Haïti : quand la colère gronde, le cri d’un artiste devient celui du peuple
Haïti : quand la colère gronde, le cri d’un artiste devient celui du peuple
Dans une lettre ouverte cinglante, le musicien Raoul Denis Jr interpelle le gouvernement de transition, les forces de sécurité, les autorités internationales et les “héros” silencieux.
Le silence officiel contraste avec le fracas des mots. Dans une lettre ouverte diffusée ce 18 avril, l’artiste haïtien Raoul Denis Jr, connu pour son engagement citoyen autant que pour son talent musical, livre un texte brûlant de colère, d’indignation et de vérité crue. Un véritable coup de poing adressé au Conseil Présidentiel de Transition (CPT), au Premier ministre Alix Didier Fils-Aimé, à son gouvernement, à la Police Nationale d’Haïti (PNH), aux Forces Armées d’Haïti (FAD’H), aux autorités kényanes et à tous ceux qu’il accuse de complicité ou d’indifférence face au chaos actuel du pays.

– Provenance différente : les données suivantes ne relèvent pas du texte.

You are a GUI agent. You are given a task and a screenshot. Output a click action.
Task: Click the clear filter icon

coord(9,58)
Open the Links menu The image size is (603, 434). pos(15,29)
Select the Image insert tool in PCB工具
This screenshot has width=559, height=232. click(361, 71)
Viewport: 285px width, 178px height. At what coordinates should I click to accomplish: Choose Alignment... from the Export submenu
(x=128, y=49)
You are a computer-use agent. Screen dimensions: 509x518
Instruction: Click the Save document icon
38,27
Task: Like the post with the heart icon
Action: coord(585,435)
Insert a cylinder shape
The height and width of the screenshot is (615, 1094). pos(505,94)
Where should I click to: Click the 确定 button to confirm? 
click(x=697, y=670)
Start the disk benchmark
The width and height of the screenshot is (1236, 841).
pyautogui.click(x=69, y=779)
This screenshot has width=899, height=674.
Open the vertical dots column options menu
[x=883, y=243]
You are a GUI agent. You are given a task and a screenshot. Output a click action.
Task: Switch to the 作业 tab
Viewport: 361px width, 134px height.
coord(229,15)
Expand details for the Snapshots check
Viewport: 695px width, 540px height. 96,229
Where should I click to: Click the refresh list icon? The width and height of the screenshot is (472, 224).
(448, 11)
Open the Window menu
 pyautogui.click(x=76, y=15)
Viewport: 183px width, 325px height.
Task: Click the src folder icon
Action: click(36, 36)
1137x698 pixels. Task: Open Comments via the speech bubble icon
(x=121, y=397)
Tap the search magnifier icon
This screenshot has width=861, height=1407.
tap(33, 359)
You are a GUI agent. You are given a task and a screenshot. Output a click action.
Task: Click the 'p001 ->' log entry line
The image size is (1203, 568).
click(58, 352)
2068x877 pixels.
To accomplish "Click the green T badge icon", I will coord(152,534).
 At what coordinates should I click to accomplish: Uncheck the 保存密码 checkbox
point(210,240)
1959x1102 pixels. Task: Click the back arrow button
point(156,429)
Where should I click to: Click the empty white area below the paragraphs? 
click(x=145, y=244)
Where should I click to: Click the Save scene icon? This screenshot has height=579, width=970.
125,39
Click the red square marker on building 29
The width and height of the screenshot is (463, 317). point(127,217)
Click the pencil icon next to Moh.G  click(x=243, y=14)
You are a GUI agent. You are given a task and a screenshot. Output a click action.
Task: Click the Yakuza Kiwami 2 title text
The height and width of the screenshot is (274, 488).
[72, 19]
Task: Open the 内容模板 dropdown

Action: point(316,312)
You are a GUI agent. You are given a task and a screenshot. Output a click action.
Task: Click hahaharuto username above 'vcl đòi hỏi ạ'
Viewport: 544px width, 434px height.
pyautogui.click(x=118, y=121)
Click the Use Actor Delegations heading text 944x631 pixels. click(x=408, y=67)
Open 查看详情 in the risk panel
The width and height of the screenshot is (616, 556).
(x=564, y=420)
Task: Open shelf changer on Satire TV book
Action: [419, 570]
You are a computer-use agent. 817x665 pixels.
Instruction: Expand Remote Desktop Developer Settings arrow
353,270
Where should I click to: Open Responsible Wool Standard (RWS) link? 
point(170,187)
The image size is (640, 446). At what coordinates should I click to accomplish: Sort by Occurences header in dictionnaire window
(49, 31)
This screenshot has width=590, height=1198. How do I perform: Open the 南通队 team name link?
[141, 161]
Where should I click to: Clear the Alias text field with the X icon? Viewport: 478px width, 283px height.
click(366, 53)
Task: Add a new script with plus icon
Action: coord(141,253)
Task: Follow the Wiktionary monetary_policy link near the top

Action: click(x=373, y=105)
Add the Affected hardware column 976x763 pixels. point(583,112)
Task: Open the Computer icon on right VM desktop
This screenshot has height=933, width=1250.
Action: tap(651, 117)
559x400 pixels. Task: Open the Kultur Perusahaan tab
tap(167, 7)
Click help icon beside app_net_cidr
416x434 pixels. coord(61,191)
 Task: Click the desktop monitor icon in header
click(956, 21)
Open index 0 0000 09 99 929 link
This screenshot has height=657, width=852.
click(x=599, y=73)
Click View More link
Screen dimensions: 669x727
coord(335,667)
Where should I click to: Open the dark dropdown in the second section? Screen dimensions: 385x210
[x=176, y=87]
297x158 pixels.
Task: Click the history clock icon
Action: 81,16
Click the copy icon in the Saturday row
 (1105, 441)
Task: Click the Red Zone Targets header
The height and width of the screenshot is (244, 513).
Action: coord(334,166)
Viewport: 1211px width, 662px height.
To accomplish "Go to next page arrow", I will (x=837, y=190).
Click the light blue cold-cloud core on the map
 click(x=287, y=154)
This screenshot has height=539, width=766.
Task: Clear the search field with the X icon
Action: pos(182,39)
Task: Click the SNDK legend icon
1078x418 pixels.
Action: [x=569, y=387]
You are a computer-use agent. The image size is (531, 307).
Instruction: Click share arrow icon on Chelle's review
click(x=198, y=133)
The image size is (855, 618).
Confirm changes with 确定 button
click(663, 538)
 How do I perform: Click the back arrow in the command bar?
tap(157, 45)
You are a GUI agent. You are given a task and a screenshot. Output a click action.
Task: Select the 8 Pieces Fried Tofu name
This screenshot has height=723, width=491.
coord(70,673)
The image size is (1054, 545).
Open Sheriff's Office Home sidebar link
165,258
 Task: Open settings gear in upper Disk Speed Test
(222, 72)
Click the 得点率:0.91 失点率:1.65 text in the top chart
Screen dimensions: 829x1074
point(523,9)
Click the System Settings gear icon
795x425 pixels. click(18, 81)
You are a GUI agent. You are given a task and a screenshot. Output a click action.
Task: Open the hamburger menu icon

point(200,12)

Un ras-le-bol national mis en mots
Dans cette lettre, Raoul Denis Jr ne mâche pas ses mots : « Mwen ekri nou ak kòlè nan vant, ak vant plen anvi vomi, ak pwen sere », entame-t-il. Il revient avec amertume sur la journée du 16 avril, où un important dispositif sécuritaire a été déployé pour réprimer une manifestation pacifique menée par le commandant Samuel au Canapé-Vert. Pour lui, ce contraste avec l’inaction des mêmes forces face aux zones gangrenées par l’insécurité chronique est une preuve éclatante d’un État à deux vitesses, prompt à protéger ses élites mais absent lorsqu’il s’agit de défendre les citoyens ordinaires.
“Nou fè moun anvi vomi”
Le ton monte au fil des paragraphes. Les accusations sont frontales, sans détour : complicité avec les gangs, trahison des valeurs républicaines, usage sélectif de la force publique, abus de pouvoir, et surtout lâcheté face à la souffrance du peuple. Le co-fondateur du groupe Zèklè se positionne comme la voix d’une population délaissée, appauvrie, déplacée, violentée, qui « n’a plus peur » et « est en colère ».
Il dénonce également le retour du budget de guerre et l’instauration de l’état d’urgence, en posant une question cruciale : s’agit-il d’un outil pour briser les gangs ou pour museler davantage le peuple ?
Des critiques personnelles assumées
L’artiste s’adresse aussi directement à des figures précises. À Alix Didier Fils-Aimé, il reproche de salir l’héritage du père, le regretté Alix “Boulon” Fils-Aimé. Il lance des piques aux chefs de la PNH, au général Rameau Normil, à l’ex-directeur de la police Mario Andrésol, et même aux autorités kényanes, accusées d’être complices d’une opération internationale inefficace.
Un appel au renouveau
Dans les dernières lignes, Raoul Denis Jr s’adresse à la jeunesse, aux leaders invisibles, aux potentiels sauveurs silencieux. Il interpelle aussi les héros d’hier, devenus absents ou inactifs, et appelle à un changement générationnel, à une transition véritable menée par ceux qui comprennent les souffrances et les aspirations du peuple.
Un avertissement clair
« Lèt sa se yon plòt krache, yon vomisman, yon avètisman », conclut-il. Et sous le regard des Très-Hauts, il annonce que le peuple est prêt, que les digues sont sur le point de céder.
Cette lettre ouverte de Raoul Denis Jr dépasse donc le simple exutoire personnel : elle cristallise un sentiment collectif d’épuisement, de trahison et de colère, partagé par une grande partie de la population haïtienne. Elle rappelle que lorsque les institutions faiblissent, que les élites se ferment au dialogue et que la justice se fait complice du chaos, la parole des citoyens, des consciences éveillées peut devenir un acte de résistance. Dans un pays au bord de la rupture, cette lettre n’est pas seulement une dénonciation — c’est un signal d’alarme. Et ceux qui l’ignorent prennent le risque de ne pas voir arriver la tempête populaire qui, déjà, gronde au loin.